• _EXERCISE INSTRUCTIONS_: Could you retype, with nothing altered, the lines from the very first one up to and including the line containing "Looking at the screenshot, I should [x=47, y=84]."?

# # # #

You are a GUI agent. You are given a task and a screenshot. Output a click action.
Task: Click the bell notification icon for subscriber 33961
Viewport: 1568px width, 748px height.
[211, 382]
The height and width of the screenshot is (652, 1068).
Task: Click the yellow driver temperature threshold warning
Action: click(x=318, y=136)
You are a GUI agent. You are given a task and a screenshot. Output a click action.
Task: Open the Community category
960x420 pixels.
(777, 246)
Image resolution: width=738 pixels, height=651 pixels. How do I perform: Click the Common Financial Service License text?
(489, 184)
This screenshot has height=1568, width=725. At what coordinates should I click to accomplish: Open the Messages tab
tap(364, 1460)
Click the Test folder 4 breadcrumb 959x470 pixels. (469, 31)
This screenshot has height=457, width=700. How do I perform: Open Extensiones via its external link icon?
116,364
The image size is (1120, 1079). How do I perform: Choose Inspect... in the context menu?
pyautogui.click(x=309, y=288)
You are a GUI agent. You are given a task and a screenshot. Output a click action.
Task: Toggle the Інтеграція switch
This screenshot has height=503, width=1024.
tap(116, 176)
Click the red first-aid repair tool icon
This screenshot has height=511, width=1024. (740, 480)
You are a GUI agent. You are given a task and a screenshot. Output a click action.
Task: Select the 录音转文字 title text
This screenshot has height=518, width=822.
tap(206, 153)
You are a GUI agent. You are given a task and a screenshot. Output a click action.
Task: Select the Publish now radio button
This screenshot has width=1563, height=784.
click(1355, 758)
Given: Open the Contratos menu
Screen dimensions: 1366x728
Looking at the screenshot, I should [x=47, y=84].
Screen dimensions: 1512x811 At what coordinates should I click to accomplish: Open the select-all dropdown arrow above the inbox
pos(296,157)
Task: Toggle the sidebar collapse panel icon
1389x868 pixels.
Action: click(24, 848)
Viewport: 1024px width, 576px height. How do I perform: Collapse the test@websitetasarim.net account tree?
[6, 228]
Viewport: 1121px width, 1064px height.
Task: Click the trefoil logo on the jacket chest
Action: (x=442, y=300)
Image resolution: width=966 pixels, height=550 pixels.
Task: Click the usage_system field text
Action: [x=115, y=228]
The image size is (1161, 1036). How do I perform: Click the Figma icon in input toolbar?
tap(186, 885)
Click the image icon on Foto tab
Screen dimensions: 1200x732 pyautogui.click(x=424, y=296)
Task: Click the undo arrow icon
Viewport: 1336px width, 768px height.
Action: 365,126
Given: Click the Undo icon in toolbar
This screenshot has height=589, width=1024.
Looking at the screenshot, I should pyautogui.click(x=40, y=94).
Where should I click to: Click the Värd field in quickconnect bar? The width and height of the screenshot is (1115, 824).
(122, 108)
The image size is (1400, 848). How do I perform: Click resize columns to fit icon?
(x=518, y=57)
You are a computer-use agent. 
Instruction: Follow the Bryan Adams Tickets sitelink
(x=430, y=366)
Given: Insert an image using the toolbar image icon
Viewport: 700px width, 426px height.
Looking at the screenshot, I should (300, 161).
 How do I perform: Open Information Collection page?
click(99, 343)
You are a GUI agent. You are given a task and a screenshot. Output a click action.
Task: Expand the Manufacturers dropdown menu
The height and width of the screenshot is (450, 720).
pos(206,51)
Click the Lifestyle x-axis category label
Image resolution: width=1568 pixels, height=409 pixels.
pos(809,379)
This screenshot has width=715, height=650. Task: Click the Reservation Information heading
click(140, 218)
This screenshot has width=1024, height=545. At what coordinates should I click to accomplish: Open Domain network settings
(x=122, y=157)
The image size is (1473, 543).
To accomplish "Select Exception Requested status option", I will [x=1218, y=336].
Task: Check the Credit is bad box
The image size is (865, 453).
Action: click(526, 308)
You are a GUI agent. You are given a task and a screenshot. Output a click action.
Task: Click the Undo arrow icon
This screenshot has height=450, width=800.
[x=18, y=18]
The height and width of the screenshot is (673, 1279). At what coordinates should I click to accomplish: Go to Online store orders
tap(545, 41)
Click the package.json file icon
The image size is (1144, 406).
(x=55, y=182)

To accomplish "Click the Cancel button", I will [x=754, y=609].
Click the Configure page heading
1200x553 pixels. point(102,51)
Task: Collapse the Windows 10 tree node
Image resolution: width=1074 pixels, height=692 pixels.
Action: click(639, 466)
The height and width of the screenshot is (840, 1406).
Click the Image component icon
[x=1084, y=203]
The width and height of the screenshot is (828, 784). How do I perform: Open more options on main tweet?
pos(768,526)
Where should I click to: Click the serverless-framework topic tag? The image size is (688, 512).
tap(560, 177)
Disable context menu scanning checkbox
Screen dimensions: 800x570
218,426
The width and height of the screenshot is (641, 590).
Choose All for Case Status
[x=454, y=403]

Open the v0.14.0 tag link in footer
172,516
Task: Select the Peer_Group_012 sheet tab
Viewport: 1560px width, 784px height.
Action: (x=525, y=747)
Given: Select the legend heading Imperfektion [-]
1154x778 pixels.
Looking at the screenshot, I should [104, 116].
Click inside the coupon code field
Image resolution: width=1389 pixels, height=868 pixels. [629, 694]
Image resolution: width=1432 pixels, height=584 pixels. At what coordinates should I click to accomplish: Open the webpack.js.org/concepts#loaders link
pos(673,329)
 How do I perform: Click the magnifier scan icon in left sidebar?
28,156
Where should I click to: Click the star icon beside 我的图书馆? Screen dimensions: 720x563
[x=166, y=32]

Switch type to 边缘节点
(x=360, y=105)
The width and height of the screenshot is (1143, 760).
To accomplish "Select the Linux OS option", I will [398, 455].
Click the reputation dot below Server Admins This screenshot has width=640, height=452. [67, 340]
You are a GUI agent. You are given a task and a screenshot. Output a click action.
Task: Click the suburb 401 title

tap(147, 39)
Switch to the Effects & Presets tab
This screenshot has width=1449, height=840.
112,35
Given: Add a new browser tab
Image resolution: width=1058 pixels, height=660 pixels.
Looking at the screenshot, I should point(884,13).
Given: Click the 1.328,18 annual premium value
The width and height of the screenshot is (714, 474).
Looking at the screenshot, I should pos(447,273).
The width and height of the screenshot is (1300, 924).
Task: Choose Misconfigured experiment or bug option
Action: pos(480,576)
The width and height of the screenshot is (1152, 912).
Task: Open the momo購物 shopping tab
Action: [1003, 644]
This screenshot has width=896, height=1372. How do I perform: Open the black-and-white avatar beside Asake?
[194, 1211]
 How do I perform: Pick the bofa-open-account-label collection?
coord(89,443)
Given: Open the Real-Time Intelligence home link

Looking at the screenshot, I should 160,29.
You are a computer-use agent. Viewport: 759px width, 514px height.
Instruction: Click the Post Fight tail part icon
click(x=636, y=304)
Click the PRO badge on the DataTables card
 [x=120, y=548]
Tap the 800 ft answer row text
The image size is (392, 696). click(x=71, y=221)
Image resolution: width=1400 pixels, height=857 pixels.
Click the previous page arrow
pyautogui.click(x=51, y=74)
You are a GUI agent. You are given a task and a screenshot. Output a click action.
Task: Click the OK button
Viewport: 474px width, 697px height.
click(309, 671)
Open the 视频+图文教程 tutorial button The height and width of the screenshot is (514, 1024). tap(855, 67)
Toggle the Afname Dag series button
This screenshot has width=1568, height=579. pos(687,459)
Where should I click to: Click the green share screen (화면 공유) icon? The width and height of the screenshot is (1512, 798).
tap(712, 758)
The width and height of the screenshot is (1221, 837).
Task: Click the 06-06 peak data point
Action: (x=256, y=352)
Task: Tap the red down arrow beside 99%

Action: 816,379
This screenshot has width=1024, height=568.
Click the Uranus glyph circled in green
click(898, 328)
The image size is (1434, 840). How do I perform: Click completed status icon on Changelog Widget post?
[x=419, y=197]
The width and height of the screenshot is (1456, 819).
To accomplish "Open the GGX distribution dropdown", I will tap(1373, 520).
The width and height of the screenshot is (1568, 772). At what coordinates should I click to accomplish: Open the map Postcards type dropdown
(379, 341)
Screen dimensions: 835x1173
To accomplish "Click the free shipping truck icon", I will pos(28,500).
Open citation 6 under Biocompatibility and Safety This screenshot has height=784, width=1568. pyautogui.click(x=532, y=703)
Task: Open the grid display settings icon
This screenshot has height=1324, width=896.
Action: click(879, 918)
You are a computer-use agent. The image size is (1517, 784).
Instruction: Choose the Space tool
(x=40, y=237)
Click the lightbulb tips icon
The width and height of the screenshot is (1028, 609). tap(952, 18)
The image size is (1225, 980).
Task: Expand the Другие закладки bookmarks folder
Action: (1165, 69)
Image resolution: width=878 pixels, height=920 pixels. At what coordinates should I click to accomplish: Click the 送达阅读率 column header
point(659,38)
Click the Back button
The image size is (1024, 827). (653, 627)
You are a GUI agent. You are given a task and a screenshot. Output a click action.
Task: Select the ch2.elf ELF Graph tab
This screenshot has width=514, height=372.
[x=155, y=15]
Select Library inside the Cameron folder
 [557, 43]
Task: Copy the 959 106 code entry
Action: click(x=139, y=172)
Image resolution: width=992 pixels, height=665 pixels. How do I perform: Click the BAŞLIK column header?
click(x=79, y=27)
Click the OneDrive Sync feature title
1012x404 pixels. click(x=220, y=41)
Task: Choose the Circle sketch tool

# # # #

• _OUTPUT_:
You are a GUI agent. You are given a task and a screenshot. Output a click action.
Task: Click the bell notification icon for subscriber 33961
Viewport: 1568px width, 748px height.
[211, 382]
The height and width of the screenshot is (652, 1068).
Task: Click the yellow driver temperature threshold warning
Action: click(x=318, y=136)
You are a GUI agent. You are given a task and a screenshot. Output a click action.
Task: Open the Community category
960x420 pixels.
(777, 246)
Image resolution: width=738 pixels, height=651 pixels. How do I perform: Click the Common Financial Service License text?
(489, 184)
This screenshot has height=1568, width=725. At what coordinates should I click to accomplish: Open the Messages tab
tap(364, 1460)
Click the Test folder 4 breadcrumb 959x470 pixels. (469, 31)
This screenshot has height=457, width=700. How do I perform: Open Extensiones via its external link icon?
116,364
The image size is (1120, 1079). How do I perform: Choose Inspect... in the context menu?
pyautogui.click(x=309, y=288)
You are a GUI agent. You are given a task and a screenshot. Output a click action.
Task: Toggle the Інтеграція switch
This screenshot has height=503, width=1024.
tap(116, 176)
Click the red first-aid repair tool icon
This screenshot has height=511, width=1024. (740, 480)
You are a GUI agent. You are given a task and a screenshot. Output a click action.
Task: Select the 录音转文字 title text
This screenshot has height=518, width=822.
tap(206, 153)
You are a GUI agent. You are given a task and a screenshot. Output a click action.
Task: Select the Publish now radio button
This screenshot has width=1563, height=784.
click(1355, 758)
Given: Open the Contratos menu
Screen dimensions: 1366x728
Looking at the screenshot, I should [x=47, y=84].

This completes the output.